Many junior and mid-level programmers working today have opted to skip a university education and, instead, have either gone through an Associate’s program or a coding bootcamp. Some programmers started their career out of college without a formal background in CS, getting degrees in physics, biology, chemistry or even liberal arts like journalism or design. Although these developers may be quite effective, there are many topics that are core to the standard Computer Science curriculum which developers without a formal CS education may not have been exposed to.

Today we start leveling the playing field. Dear reader, if you are programming, guess what, You’re doing math! Are you surprised? Don’t be.
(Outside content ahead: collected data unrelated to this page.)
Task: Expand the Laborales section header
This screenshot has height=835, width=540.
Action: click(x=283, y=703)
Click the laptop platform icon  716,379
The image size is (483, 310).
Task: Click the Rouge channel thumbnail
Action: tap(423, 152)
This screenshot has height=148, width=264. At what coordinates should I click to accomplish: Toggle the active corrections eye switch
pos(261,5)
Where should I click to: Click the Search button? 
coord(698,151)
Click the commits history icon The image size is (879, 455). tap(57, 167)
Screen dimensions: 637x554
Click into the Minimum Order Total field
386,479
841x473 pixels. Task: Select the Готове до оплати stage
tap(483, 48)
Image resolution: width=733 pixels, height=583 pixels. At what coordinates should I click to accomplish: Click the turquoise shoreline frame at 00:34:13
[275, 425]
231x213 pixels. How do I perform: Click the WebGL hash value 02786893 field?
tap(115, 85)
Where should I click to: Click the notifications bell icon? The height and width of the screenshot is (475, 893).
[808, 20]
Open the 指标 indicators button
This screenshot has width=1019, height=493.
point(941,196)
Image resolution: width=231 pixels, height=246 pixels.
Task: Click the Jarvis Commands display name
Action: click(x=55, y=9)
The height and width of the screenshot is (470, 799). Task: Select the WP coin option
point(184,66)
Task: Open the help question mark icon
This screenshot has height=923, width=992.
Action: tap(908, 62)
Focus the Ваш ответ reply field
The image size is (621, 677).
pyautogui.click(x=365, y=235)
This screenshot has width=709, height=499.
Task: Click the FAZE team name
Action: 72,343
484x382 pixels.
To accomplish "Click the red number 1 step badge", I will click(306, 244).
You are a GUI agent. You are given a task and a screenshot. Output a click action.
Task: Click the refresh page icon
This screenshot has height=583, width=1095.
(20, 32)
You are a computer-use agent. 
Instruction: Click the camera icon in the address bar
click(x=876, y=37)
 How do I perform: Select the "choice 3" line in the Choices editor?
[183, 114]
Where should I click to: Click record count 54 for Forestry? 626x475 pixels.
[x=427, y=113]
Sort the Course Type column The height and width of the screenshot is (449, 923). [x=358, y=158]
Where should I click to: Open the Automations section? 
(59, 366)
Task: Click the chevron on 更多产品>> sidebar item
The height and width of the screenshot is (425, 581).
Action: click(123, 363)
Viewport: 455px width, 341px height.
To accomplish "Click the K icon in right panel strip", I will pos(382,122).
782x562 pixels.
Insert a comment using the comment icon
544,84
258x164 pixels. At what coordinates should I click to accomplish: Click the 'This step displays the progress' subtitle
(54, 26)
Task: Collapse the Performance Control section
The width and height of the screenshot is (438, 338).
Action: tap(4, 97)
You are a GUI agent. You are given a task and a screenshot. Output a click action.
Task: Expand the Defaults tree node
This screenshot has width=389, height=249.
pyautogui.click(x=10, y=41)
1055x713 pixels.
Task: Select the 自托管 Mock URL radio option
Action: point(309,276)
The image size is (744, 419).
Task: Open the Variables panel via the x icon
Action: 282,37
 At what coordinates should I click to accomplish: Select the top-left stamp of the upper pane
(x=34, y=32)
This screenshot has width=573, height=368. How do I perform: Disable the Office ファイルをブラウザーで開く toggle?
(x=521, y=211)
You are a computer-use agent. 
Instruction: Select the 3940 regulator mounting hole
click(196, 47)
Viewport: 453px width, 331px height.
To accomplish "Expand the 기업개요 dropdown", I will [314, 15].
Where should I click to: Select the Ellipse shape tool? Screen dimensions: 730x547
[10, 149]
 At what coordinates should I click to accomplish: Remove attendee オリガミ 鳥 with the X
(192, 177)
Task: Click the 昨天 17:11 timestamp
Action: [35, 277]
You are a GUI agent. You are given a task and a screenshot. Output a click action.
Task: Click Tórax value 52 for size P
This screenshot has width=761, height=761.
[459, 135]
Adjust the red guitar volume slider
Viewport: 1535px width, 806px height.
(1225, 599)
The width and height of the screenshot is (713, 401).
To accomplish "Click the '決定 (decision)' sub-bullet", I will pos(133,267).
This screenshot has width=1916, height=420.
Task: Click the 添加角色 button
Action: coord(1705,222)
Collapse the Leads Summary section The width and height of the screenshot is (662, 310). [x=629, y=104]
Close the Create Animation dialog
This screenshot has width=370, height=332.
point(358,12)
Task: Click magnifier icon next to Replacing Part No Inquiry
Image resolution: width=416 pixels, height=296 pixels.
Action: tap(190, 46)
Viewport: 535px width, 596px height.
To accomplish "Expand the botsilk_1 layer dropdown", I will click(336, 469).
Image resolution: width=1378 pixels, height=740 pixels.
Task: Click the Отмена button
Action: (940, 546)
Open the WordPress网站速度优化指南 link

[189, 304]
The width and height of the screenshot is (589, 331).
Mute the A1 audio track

All of the logic that is key making programs work came out of mathematics.^{1} We’ve all written some sort of condition statement at one point or another or we wouldn’t be here, but could we do it better?

**We can rebuild him. We have the technology.**

Boolean algebra is the field of mathematics that provides us with the conditional logic we all know and use every day. In order to really understand, at a deeper level, what we are doing, it is important to really get a grasp on managing conditions using the rules uncovered by mathematicians who came before. At the end of this post, we will look at De Morgan’s laws and how they can be used to transform blocks of code with a couple of simple rules.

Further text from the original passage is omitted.